Originally Posted by
3toes
Back in the day when I was younger in a wall under my grand parents house was a large floor to ceiling poster. Look a bit like the ones the teachers had at school cloth backed paper which was yellowed with age. Had a date on it of from memory 1910. No idea where it came from or why it was there. As a kid you often do not think to ask these questions.

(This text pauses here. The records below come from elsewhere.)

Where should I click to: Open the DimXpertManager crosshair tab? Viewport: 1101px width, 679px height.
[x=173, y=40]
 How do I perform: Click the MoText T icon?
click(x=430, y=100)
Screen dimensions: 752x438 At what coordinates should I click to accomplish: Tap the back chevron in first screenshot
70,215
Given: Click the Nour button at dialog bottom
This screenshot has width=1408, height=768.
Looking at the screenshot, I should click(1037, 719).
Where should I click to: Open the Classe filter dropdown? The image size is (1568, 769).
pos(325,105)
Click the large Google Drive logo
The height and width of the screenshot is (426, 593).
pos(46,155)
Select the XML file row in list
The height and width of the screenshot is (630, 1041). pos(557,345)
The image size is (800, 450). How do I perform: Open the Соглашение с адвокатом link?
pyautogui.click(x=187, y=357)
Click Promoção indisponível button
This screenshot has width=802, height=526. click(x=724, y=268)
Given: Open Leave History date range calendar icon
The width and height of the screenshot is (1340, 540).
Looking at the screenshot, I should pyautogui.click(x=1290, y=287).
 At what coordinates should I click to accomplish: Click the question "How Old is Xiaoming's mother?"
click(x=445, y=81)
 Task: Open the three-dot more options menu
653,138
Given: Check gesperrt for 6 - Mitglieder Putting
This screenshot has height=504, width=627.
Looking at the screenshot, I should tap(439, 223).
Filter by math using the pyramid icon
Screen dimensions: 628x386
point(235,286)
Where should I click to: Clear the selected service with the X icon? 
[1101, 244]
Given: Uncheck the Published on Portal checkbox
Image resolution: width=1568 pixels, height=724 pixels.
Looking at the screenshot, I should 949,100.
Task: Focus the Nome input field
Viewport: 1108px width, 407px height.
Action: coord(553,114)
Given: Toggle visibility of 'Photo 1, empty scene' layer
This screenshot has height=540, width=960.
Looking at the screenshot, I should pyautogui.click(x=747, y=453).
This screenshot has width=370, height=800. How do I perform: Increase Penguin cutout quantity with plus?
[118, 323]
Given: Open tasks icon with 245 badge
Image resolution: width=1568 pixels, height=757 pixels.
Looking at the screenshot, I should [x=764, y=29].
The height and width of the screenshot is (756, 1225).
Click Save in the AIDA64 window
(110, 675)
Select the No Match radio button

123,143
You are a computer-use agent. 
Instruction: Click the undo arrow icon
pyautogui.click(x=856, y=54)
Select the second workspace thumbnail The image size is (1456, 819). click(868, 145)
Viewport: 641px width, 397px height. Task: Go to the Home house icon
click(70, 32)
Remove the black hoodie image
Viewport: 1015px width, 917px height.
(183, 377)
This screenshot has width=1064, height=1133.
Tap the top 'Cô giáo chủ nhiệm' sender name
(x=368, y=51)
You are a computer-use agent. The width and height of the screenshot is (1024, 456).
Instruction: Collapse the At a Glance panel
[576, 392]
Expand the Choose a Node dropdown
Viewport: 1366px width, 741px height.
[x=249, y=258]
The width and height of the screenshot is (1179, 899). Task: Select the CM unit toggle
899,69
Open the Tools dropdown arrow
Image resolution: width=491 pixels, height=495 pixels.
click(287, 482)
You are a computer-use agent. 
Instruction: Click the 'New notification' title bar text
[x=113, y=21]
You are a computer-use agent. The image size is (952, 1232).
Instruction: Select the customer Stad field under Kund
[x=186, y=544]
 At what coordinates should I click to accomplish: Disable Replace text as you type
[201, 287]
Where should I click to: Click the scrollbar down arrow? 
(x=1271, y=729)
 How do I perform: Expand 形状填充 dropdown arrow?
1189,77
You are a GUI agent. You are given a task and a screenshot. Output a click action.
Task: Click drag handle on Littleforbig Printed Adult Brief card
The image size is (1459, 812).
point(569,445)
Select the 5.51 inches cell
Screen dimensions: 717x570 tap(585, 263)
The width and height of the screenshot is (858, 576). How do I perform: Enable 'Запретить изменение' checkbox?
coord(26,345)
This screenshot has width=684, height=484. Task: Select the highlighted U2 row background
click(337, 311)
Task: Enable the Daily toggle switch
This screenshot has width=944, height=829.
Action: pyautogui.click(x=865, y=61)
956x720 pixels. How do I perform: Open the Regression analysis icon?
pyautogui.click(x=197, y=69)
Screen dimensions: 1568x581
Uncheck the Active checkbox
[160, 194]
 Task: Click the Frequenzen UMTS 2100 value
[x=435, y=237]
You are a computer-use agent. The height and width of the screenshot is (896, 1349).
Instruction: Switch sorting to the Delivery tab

Reason for mentioning it here is that it was a railroad map of Queensland and some of Northern NSW and NT. most of the lines show were the ones we are familiar with today a few that have since gone. What is of more interest is that there were a series of dotted line tracks that connected from NSW to the NT via the western ends of the lines that radiate out from the coastal ports. The legend said there were ‘too be constructed’. Have no idea if the dotted lines were ever more than aspiration or if planning was carried out. As a kid it always seemed an obvious idea to join the tracks up and take produce to the southern markets this way rather than sending it to the coast. Roads and trucks were not what they are today even 25 years ago
When SA gifted the Commonwealth with the NT, there was an understanding that the Commonwealth would build a railway to connect Palmerston (now Darwin) with the rest of the country. SA always understood that this railway would simply consist of a link between the railway to Oodnadatta and the one going south from Palmerston, both of which had been handed to the Commonwealth together with the NT. But when the Commonwealth railways was asked to produce plans for a railway to connect to Darwin on several occasions over the next fifty years, most of the plans they came up with involved linking railways in NW NSW or western Qld to the NT railway, which was eventually extended to Katherine. It was possible to imagine railways linking Darwin to the east coast actually making money more easily than to imagine their making money linking to Adelaide! And they did not like the country the line would cross north of Oodnadatta. It floods every few years (eventually solved by moving the railway west when it was eventually built Adelaide to Darwin)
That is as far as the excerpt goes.